I wish it understood—in case what has preceded has not made this perfectly clear—that I have neither become a Materialist nor a Christian. I am an Aryan in religion as all else, follow the Ved, and believe it to be the parent of all religions among men. As Theosophy explains the secondary human religions, so does it make plain the meaning of the Ved. The teachings of the Rishis acquire a new splendour and majesty, and I revere them a hundred times more than ever before.
DAMODAR K. MAVALANKAR
Theosophist, May, 1880
(Our final answer to several objections.)
IN the ordinary run of daily life speech may be silver, while “silence is gold.” With the editors of periodicals devoted to some special object “silence” in certain cases amounts to cowardice and false pretences. Such shall not be our case.
We are perfectly aware of the fact that the simple presence of the word “Spiritualism” on the title-page of our journal, “causes it to lose in the eyes of materialist and sceptic 50 per cent of its value”—for we are repeatedly told so by many of our best friends, some of whom promise us more popularity, hence—an increase of subscribers, would we but take out the “contemptible” term and replace it by some other synonymous in meaning, but less obnoxious phonetically to the general public. That would be acting under false pretences. The undisturbed presence of the unpopular word will indicate our reply.
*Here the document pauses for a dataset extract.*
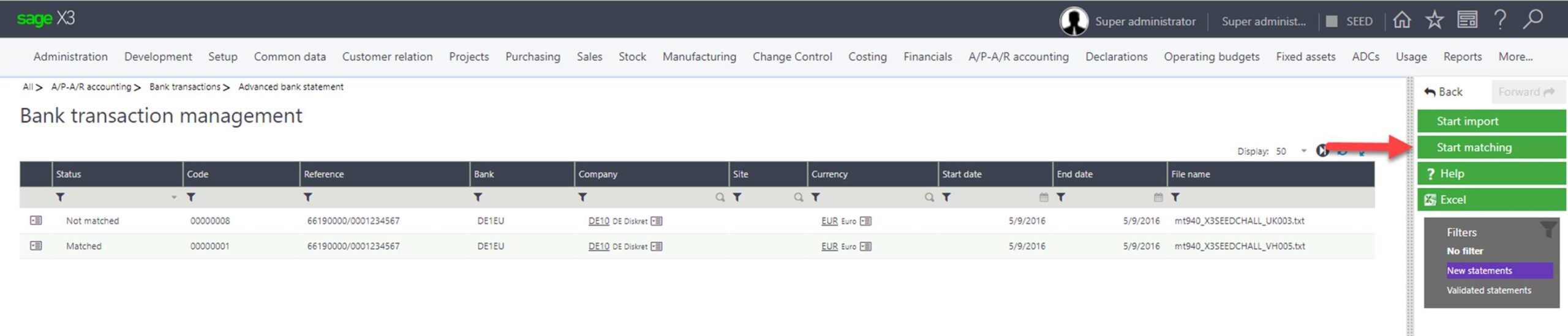Open the Financials menu
Viewport: 1568px width, 336px height.
point(927,56)
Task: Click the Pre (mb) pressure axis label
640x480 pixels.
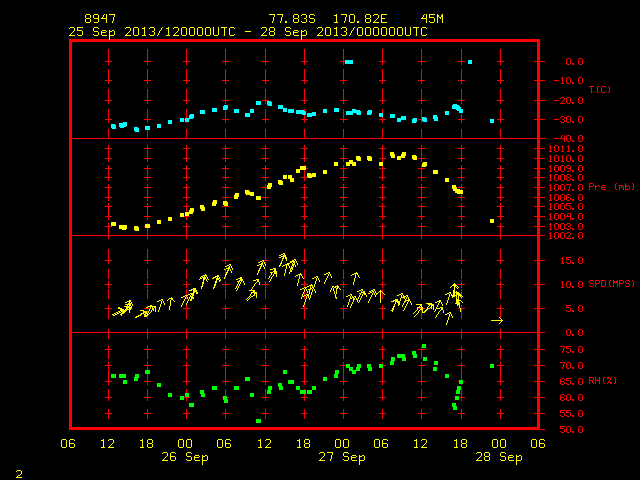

That we did not include “Spiritualism” among the other subjects to which our journal is devoted “in the hopes that it should do us good service among the Spiritualists” is proved by the following fact:—From the first issue of our Prospectus to the present day, subscribers from “Spiritual” quarters have not amounted to four per cent on our subscription list. Yet, to our merriment, we are repeatedly spoken of as “Spiritualists” by the press and—our opponents. Whether really ignorant of, or purposely ignoring our views, they tax us with belief in Spirits. Not that we would at all object to the appellation—too many far worthier and wiser persons than we, firmly believing in “Spirits”—but that would be acting under “false pretences” again. And so, we are called a “Spiritualist” by persons who foolishly regard the term as a “brand,” while the orthodox Spiritualists, who are well aware that we attribute their phenomena to quite another agency than Spirits, resent our peculiar opinions as an insult to their belief, and in their turn ridicule and oppose us.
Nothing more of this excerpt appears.